• [DATA FOR PROCESSING]:

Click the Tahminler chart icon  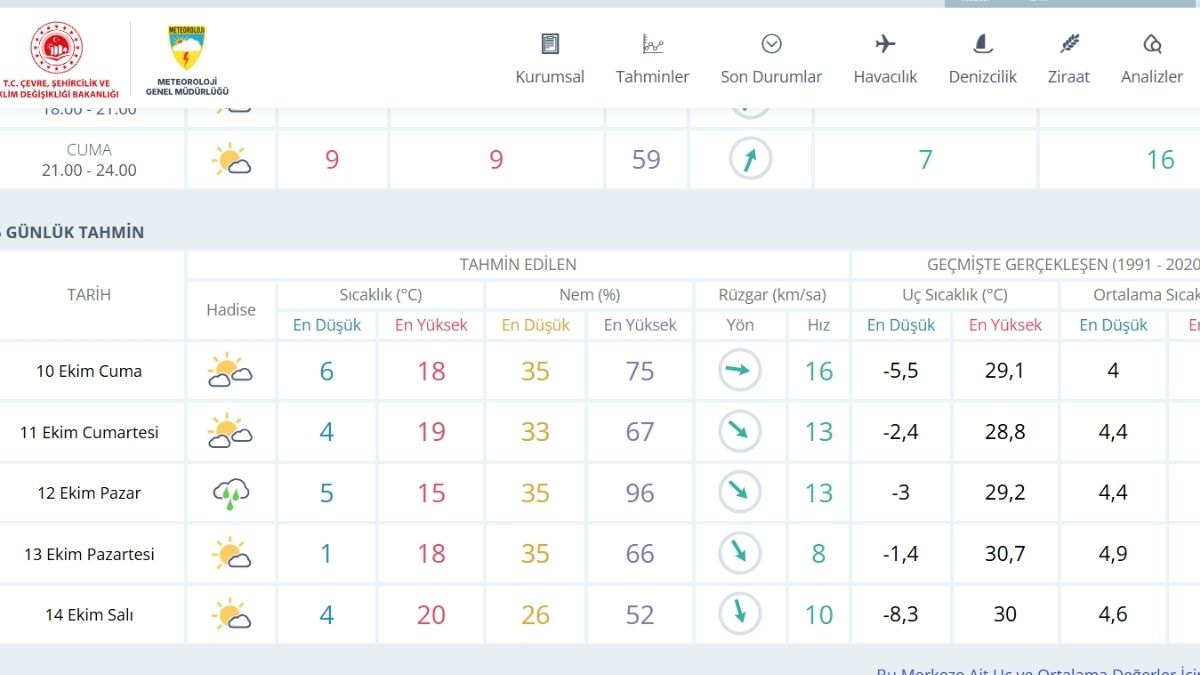pos(652,44)
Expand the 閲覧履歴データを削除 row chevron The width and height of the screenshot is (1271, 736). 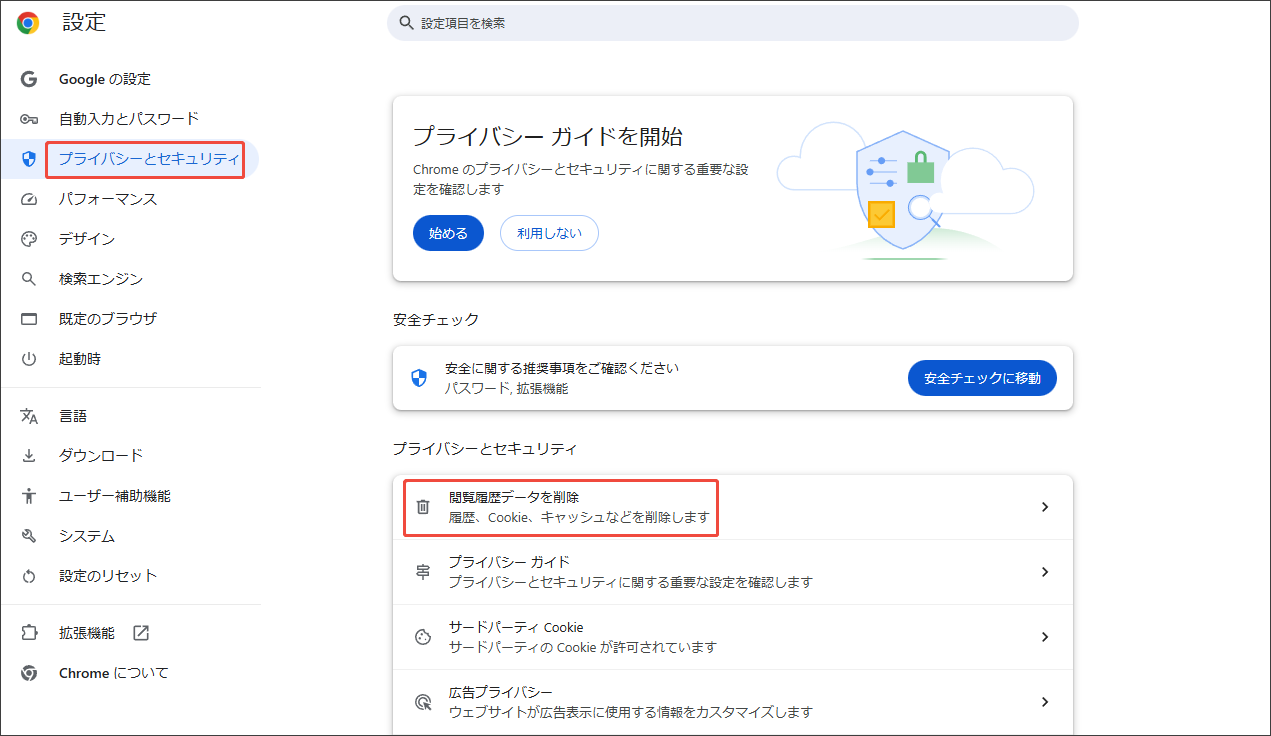[1045, 506]
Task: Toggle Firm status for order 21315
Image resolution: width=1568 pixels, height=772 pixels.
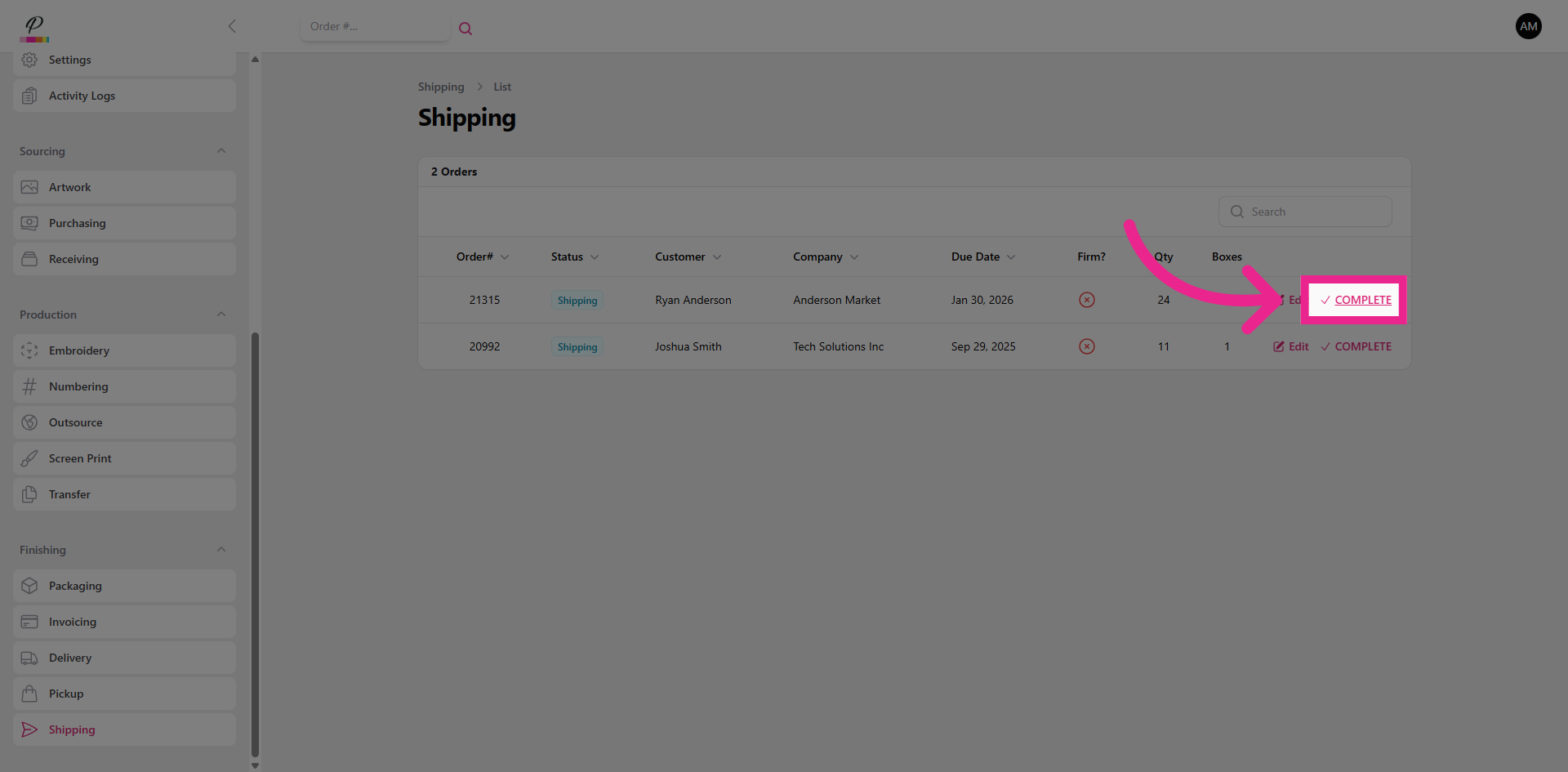Action: point(1086,300)
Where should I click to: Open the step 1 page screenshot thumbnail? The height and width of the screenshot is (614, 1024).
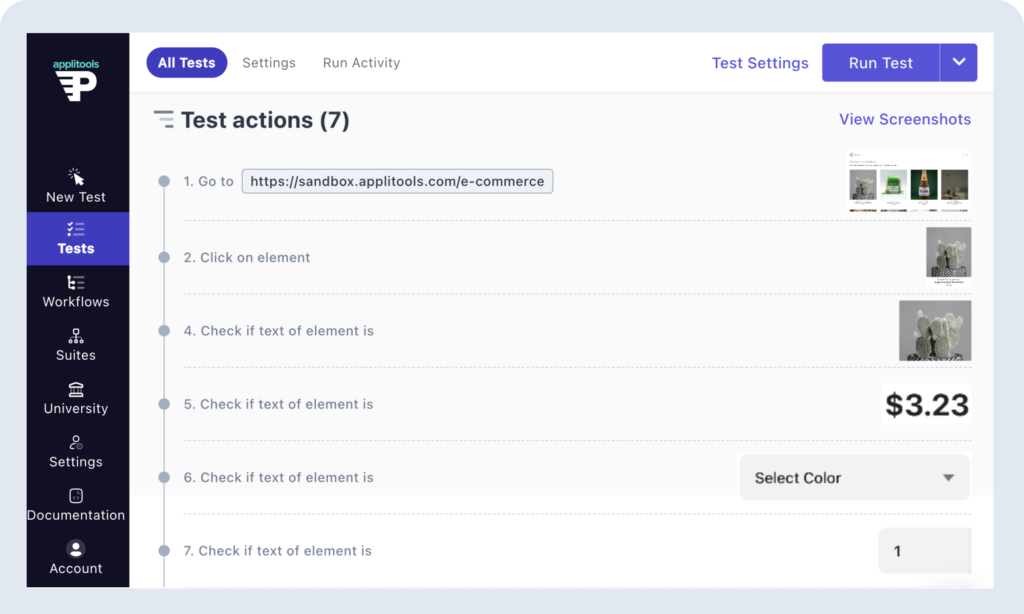(908, 182)
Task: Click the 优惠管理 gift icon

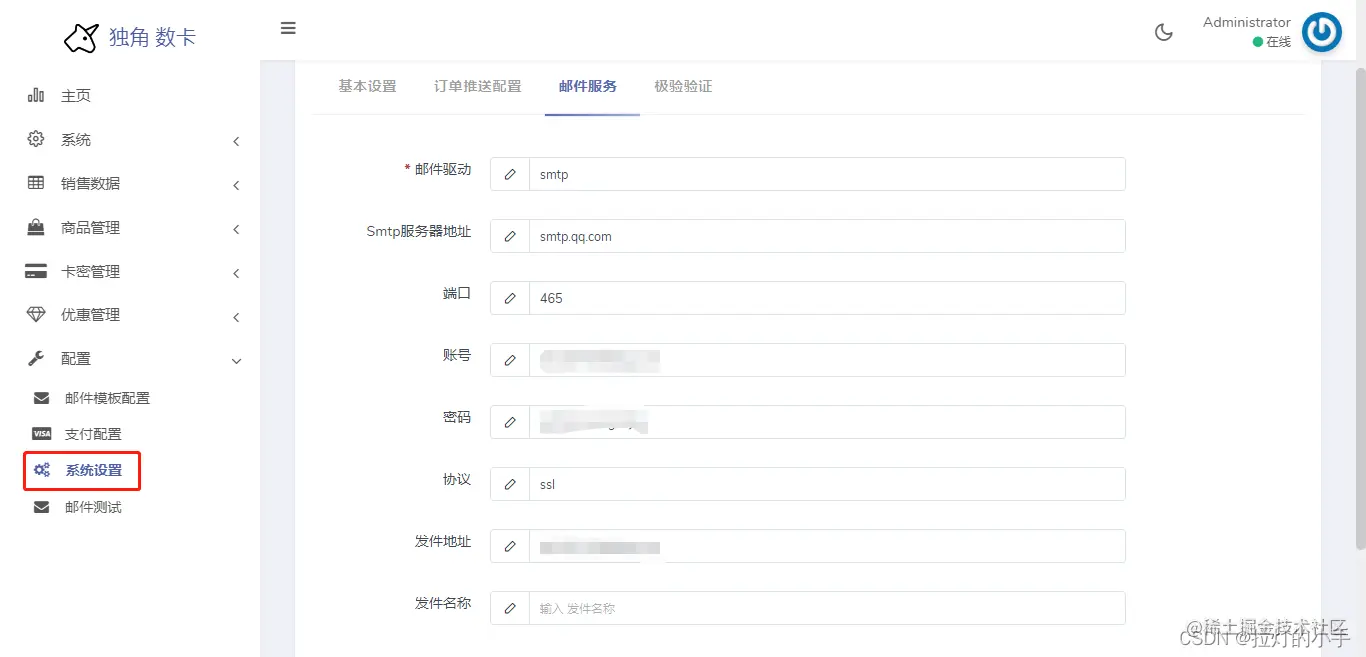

• [WHAT TO PRODUCE]: Copy the final stretch of the entries exactly: the line containing "Image resolution: width=1568" and every line after it through the last. Include no pictures and nothing more.

• [ANSWER SPACE]:
Image resolution: width=1568 pixels, height=772 pixels.
Action: point(1086,300)
Where should I click to: Open the step 1 page screenshot thumbnail? The height and width of the screenshot is (614, 1024).
(908, 182)
Task: Click the 优惠管理 gift icon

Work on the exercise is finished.